» **MATERIAL FOR THE TASK**:
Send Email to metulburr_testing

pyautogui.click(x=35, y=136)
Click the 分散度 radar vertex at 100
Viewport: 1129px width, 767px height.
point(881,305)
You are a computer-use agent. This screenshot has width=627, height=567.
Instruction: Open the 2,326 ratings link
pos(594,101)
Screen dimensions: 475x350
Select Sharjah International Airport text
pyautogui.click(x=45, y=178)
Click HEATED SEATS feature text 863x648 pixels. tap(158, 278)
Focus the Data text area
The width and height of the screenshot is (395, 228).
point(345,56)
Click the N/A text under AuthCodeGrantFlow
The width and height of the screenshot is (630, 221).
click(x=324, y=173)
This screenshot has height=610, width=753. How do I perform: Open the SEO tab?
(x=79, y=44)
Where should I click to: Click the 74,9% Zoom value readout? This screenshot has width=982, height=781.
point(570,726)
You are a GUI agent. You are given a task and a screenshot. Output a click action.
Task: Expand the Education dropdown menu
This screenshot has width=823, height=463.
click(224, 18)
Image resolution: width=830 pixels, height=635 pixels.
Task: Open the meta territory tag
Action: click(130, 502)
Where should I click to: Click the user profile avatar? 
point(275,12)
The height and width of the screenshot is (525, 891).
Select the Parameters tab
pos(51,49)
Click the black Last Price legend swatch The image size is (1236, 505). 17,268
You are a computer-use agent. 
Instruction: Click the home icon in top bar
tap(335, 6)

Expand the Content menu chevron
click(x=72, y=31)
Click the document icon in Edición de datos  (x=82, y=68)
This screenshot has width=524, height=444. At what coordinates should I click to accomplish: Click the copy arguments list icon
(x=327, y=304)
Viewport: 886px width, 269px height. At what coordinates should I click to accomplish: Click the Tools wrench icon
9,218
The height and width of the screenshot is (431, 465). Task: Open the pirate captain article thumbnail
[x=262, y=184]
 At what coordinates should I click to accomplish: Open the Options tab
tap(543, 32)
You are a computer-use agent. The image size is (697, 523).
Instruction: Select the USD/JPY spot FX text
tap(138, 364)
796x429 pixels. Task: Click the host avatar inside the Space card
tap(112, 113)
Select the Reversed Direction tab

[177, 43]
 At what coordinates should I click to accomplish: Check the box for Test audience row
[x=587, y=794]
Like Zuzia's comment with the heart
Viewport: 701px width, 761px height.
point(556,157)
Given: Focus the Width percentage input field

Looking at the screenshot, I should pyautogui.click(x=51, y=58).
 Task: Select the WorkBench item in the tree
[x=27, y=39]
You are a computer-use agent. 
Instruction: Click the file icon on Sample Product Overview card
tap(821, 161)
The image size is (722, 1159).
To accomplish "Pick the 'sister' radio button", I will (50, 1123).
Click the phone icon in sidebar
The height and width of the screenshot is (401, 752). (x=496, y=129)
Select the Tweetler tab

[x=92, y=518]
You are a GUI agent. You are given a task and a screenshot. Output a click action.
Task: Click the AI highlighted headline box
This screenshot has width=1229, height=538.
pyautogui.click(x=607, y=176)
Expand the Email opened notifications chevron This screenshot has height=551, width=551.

» **WHAT THE TASK ASKS**:
Please tally the lines of the entries that contain the string "computer" and reply with the count alone.

» **EXPECTED OUTPUT**:
4